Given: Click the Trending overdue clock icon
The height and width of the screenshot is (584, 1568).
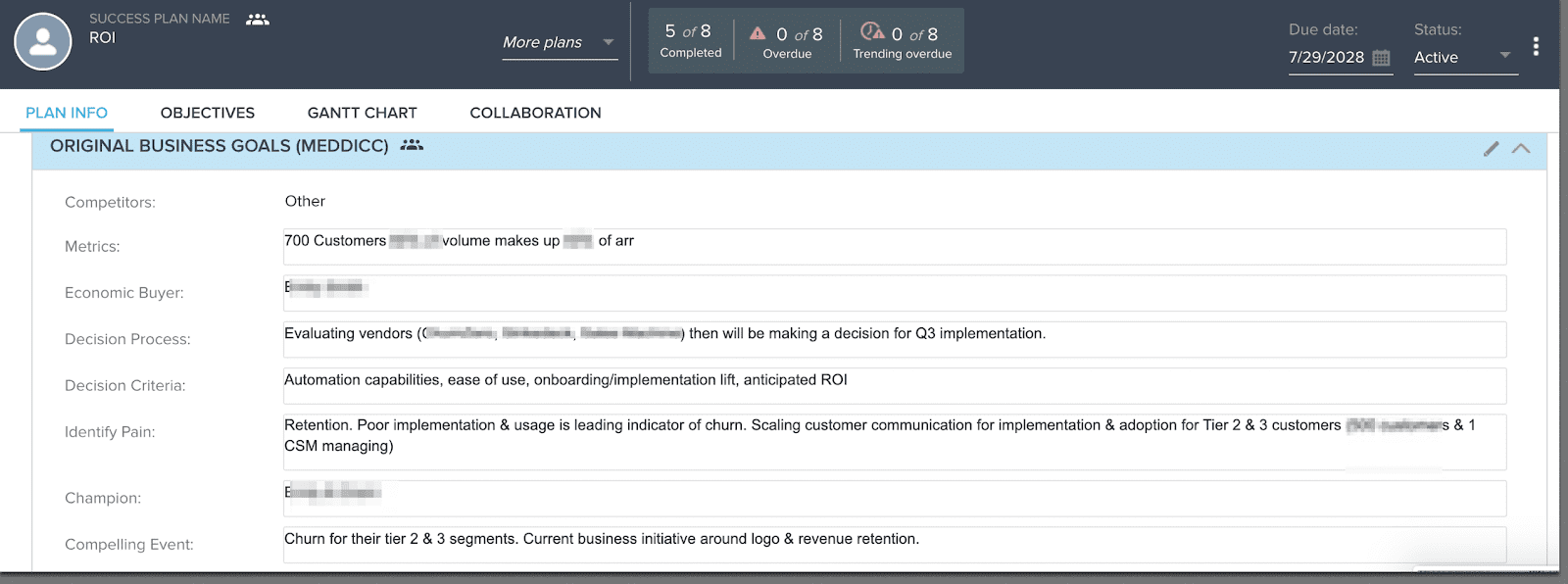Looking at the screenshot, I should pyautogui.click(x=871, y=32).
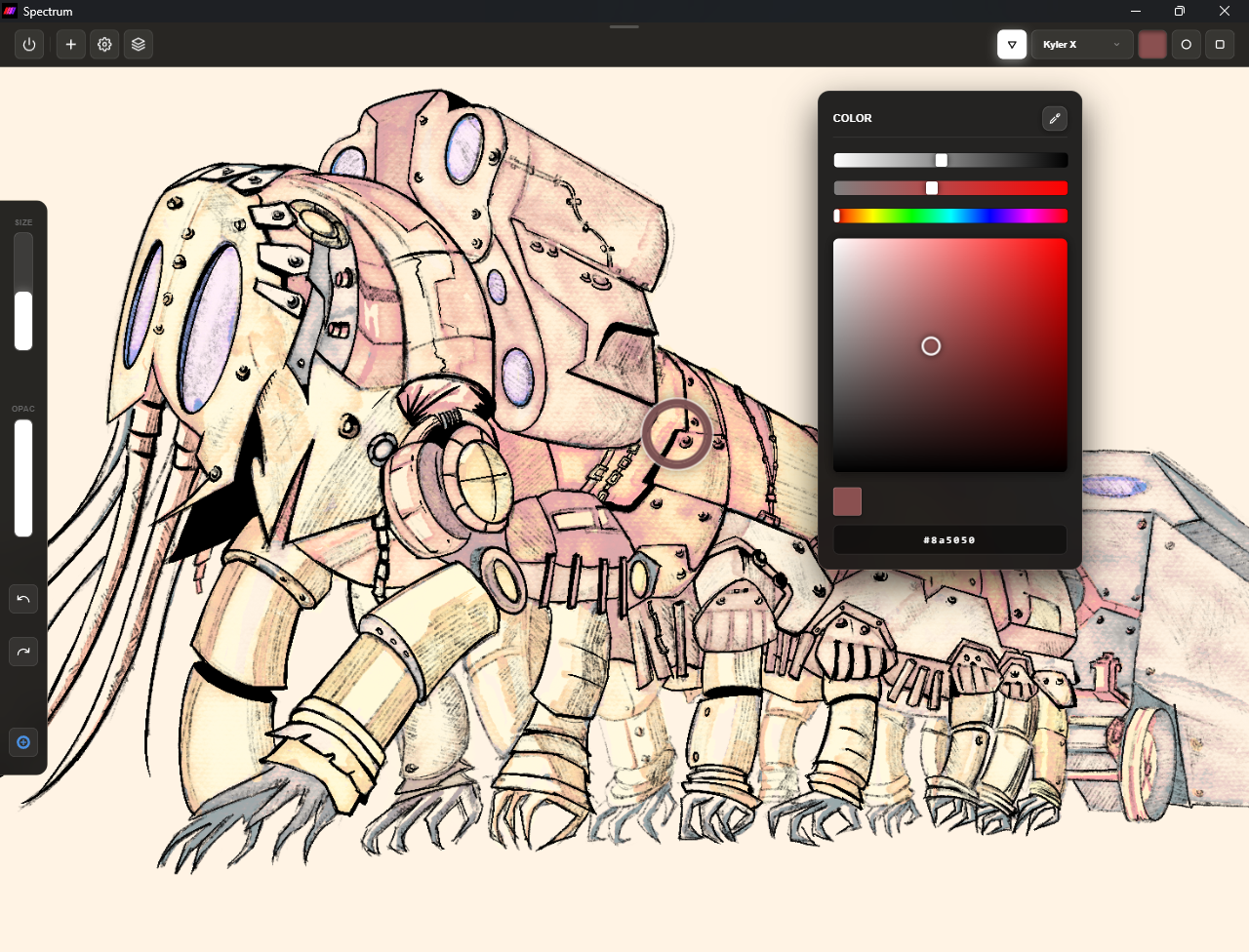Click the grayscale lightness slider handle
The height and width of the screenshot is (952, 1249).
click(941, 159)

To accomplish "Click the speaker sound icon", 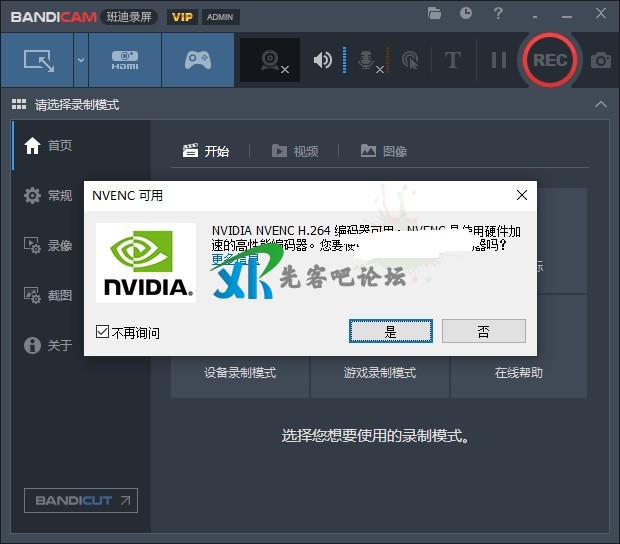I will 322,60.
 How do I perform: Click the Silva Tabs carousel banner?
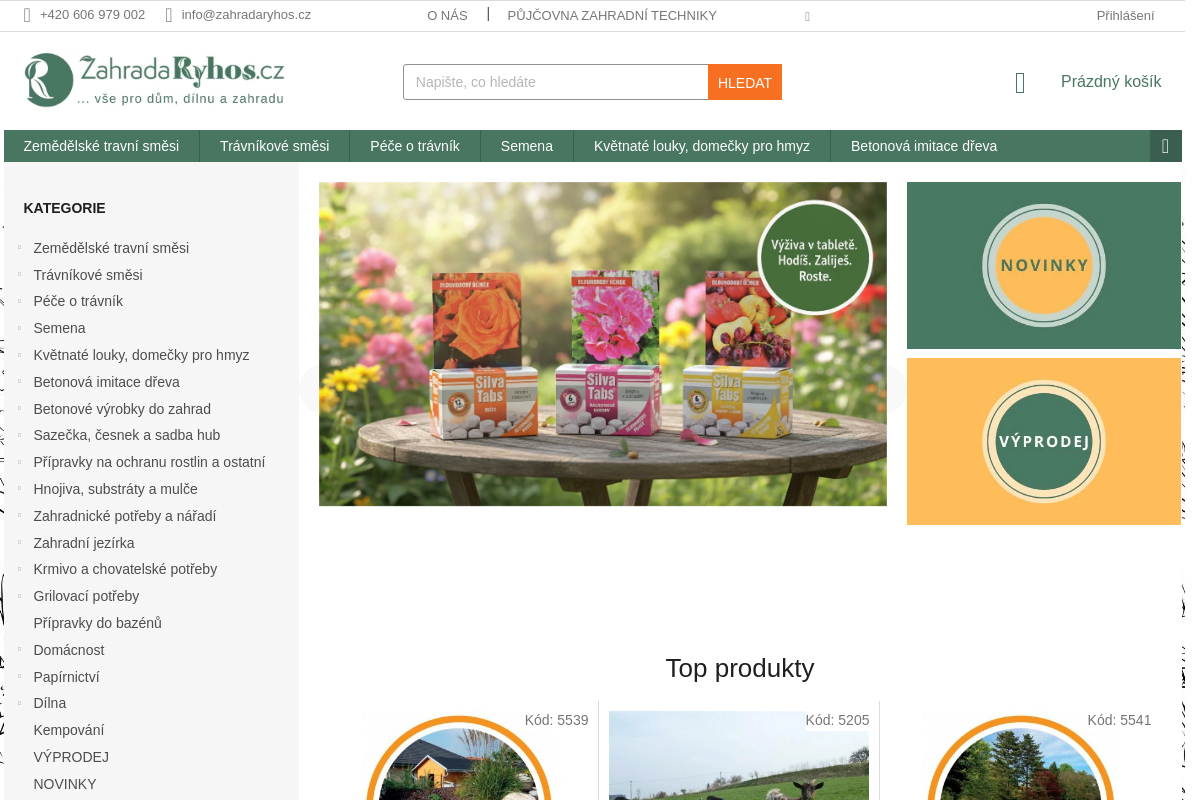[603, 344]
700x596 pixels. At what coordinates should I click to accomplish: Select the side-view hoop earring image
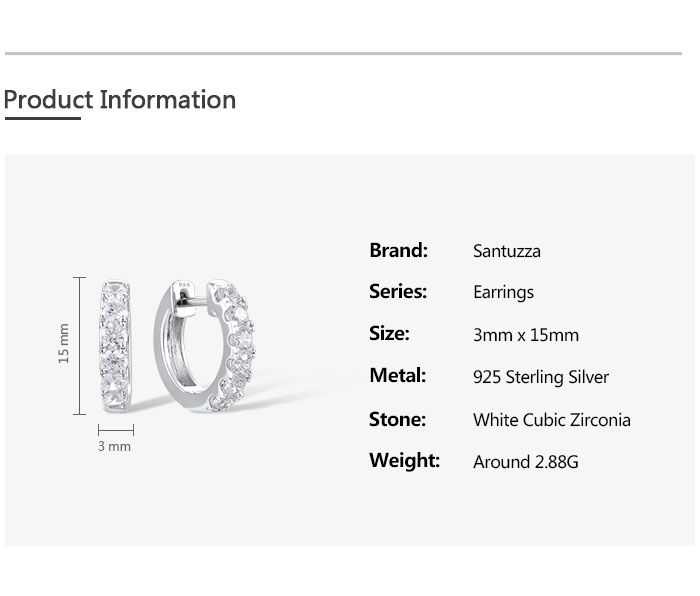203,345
────────
Reproduce exactly, and only, the lines from the one containing "700x596 pixels. At" through the last line of the records above, both included, leaving out any pictures.

700x596 pixels. At what coordinates should I click to accomplish: Select the side-view hoop earring image
203,345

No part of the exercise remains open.